Commentaire • 0
Sur la décision
| Référence : | TJ Montauban, droit commun, 18 nov. 2025, n° 25/00451 |
|---|---|
| Numéro(s) : | 25/00451 |
| Importance : | Inédit |
| Dispositif : | Fait droit à l'ensemble des demandes du ou des demandeurs sans accorder de délais d'exécution au défendeur |
| Date de dernière mise à jour : | 1 février 2026 |
| Lire la décision sur le site de la juridiction |
Sur les parties
| Avocat(s) : | |
|---|---|
| Cabinet(s) : | |
| Parties : | S.A.S. M + MATERIAUX immatriculée au Registre du Commerce et des Société près le Tribunal de Commerce de Perpignan sous le n 480 211 671 |
Texte intégral
JUGEMENT DU 18 NOVEMBRE 2025
Objet : Demande en paiement du prix ou tendant à faire sanctionner le non-paiement du prix
Le DIX HUIT NOVEMBRE DEUX MIL VINGT CINQ, au Tribunal judiciaire de Montauban, le présent jugement a été rendu en matière civile, par Madame Cindy TARRIDE, Vice-présidente placée déléguée par ordonnance de Madame la première présidente de la Cour d’appel de Toulouse du 9 juillet 2025, complétée le 27 octobre 2025, agissant en JUGE UNIQUE, par mise à disposition au greffe, conformément à l’article 450 du Code de Procédure Civile, dans la cause :
DEMANDERESSE :
S.A.S. M+ MATERIAUX immatriculée au Registre du Commerce et des Société près le Tribunal de Commerce de Perpignan sous le n 480 211 671
54 Cami la Gran Selva
66530 CLAIRA
représentée par Maître Laure SERNY de la SELARL SPBS AVOCATS, avocat au barreau de TARN-ET-GARONNE et assistée par Maître Céline DONAT pour la Selarl Céline DONAT & Associés, avocat au barreau des Pyrénées-Orientales
DEFENDEURS :
Monsieur [C] [M]
2857A route de l’Aveyron
MONTAUBAN
et Madame [W] [M]
2857A route de l’Aveyron
MONTAUBAN
n’ont pas constitué avocat
La cause inscrite au rôle sous le N° RG 25/00451 – N° Portalis DB3C-W-B7J-ELBS, a été examinée par Madame Cindy TARRIDE, Vice-présidente placée, agissant en JUGE UNIQUE, sans audience, en application de l’article 799 du code de procédure civile, sans opposition des avocats, assistée de Madame Stéphanie COUTAL, Greffier.
EXPOSE DU LITIGE :
Selon devis accepté en date du 20 février 2023, la SAS M+ MATERIAUX vendait à M. [C] [M] et Mme [W] [M] des menuiseries sur mesure pour un montant total de 18.538,75 euros.
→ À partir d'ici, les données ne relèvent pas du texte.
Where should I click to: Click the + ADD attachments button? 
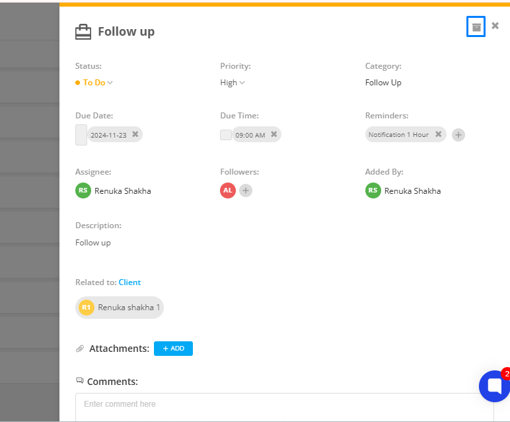tap(173, 349)
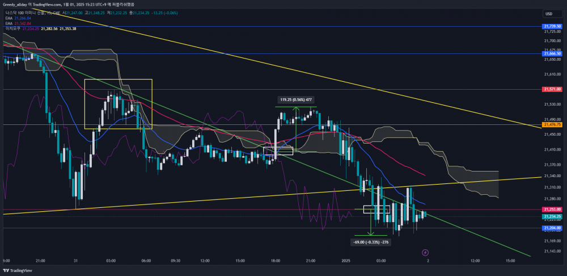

Un acompte de 7.000 euros était versé par M. [C] [M] et Mme [W] [M] par virement en date du 31 mars 2023.
La SAS M+ MATERIAUX facturait ensuite de la façon suivante à ses clients :
— Facture 230307926 en date du 31 mars 2023 d’un montant de 4.573,26 euros,
— Facture 230407373 en date du 30 avril 2023 d’un montant de 11.480,74 euros,
— Facture 230507348 en date du 31 mai 2023 d’un montant de 2.005,26 euros.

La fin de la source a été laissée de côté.